The State Department said on Thursday that US officials had played a role in aiding the Iraqi government repatriate a Yazidi woman who surfaced in Gaza after freeing herself from captivity. She did so when her captor, a Hamas militant, died.
Matthew Miller described to reporters at his daily briefing that the US had not been involved in her escape, but aided in getting her out of Gaza and back to her familly in Iraq after being contacted by the Iraqi government for help. The woman, who was not named, was kidnapped by Isis militants during the group’s rampage across Iraq, entering captivity and a forced marriage when she was just 11 years old.
Her captors sold her to a Hamas militant in the Gaza Strip, Miller said on Thursday, where she had been living against her will ever since.
“The circumstances of this case are really, really hard to describe,” Miller told reporters. “This is a now young woman who, 10 years ago, when she was an 11-year-old girl, was kidnapped by Isis in Iraq, sold and forced to marry a Hamas fighter in Gaza and moved to Gaza against her will.”
“The recent death of her captor in Gaza allowed her to escape, and we were contacted by the Iraqi government, who was made aware of the fact that she escaped, that she was alive, and that she wanted to come home to her family,” Miller continued. “The government of Iraq asked us to do whatever we could to get her out of Gaza and get her home. So over the past few weeks, we worked with a number of our partners in the region to get her out of Gaza.”
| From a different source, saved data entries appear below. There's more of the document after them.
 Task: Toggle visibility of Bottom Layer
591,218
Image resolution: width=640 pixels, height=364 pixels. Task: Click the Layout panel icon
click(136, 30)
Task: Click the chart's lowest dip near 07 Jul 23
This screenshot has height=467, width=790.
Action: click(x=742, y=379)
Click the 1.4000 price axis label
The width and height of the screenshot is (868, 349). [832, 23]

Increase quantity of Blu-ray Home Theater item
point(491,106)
Miller said that those partners included the government of Israel, and added: “I can say now that she is safely home with her family in Iraq.”
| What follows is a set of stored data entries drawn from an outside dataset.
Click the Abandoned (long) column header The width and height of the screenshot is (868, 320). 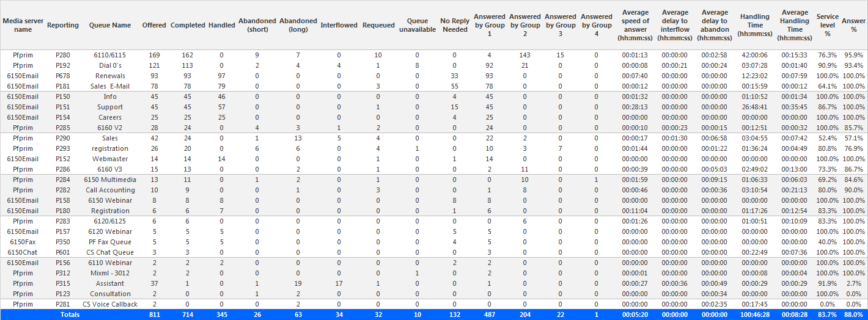click(x=298, y=25)
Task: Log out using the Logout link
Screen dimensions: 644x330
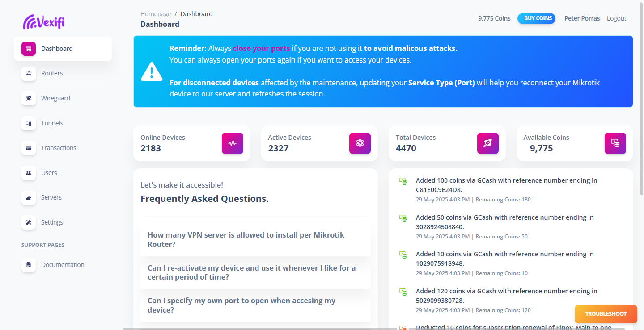Action: [x=616, y=18]
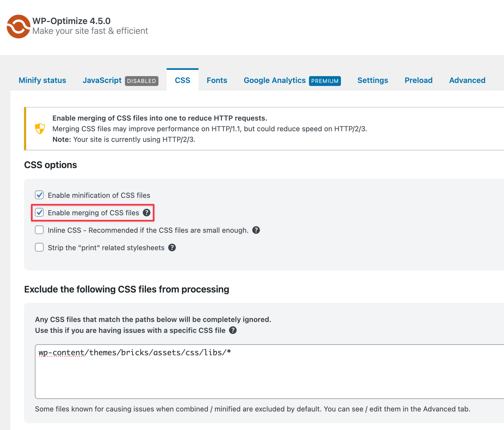Click the WP-Optimize orange logo
The height and width of the screenshot is (430, 504).
pos(18,26)

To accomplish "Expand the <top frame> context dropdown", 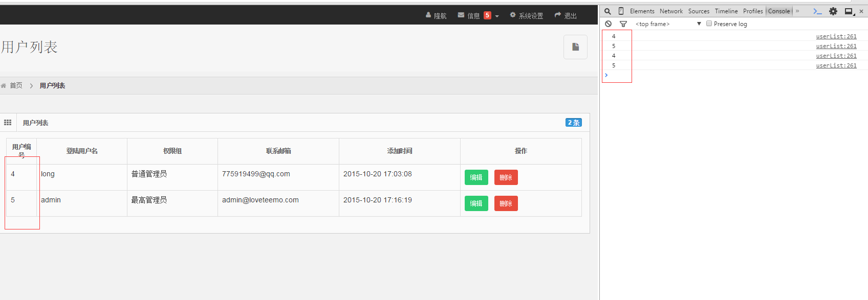I will [x=699, y=24].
Miller further noted that this was the only case he was aware of where a kidnapped Yazidi Iraqi had resurfaced in Gaza, while at the same time noting “there may be others”.
The reported chain of events, if accurate, is a revealing look into the often contradictory world of armed militant groups in the region. Hamas and Hezbollah, the two groups currently engaged in regular combat with Israel, are both funded and aided militarily by the Iranian government and its other aligned forces throughout the Middle East. Isis, by comparison, publicly calls Shia-dominated Iran its enemy.
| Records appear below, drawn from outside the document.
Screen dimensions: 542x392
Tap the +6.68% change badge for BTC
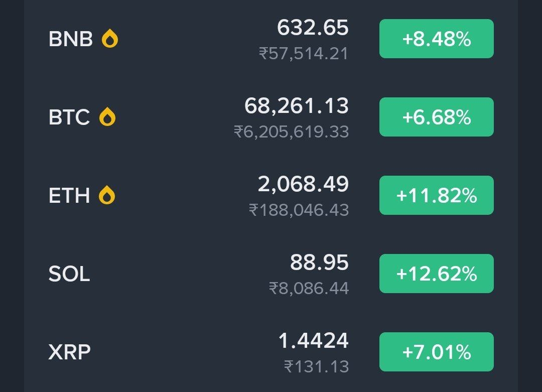pyautogui.click(x=436, y=117)
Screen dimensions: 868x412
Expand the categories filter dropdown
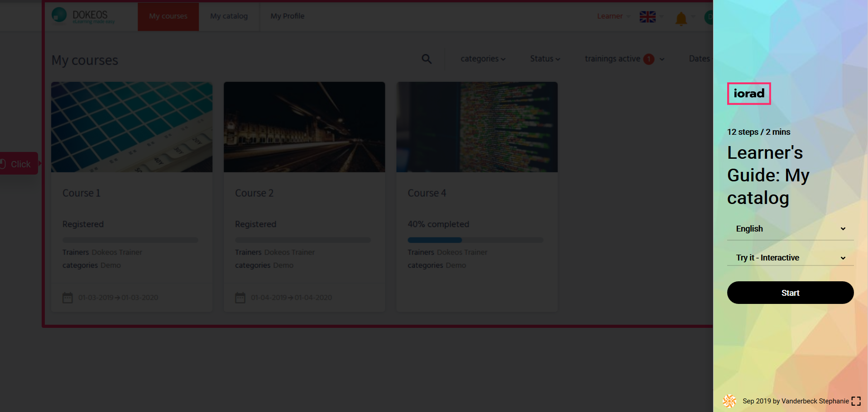(483, 59)
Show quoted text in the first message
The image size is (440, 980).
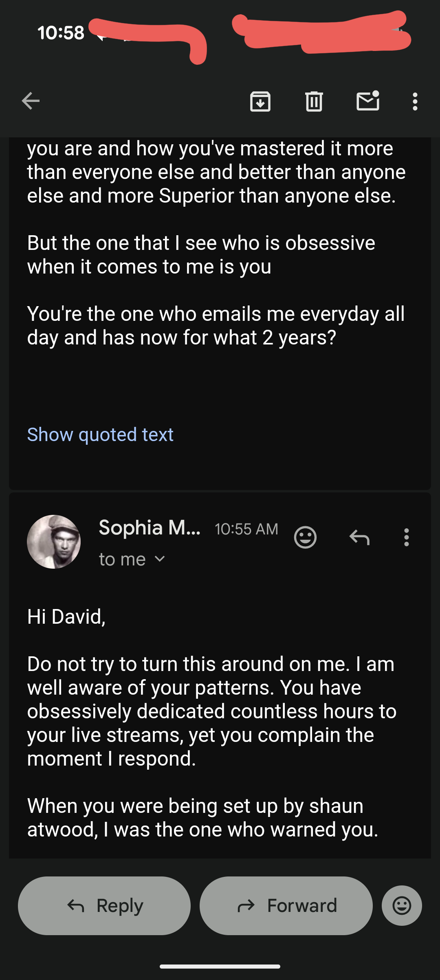point(100,435)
Around 2,600 Yazidi non-combatants, many of them young children at the time of their capture, remain unaccounted for in the wake of Isis’ territorial defeat in Iraq and Syria. The group is still thought to have pockets active across the region, including in Afghanistan; the US military estimates that roughly 2,500 fighters are at large across Iraq and Syria, and a further 2,000 are thought to reside between Afghanistan and Pakistan.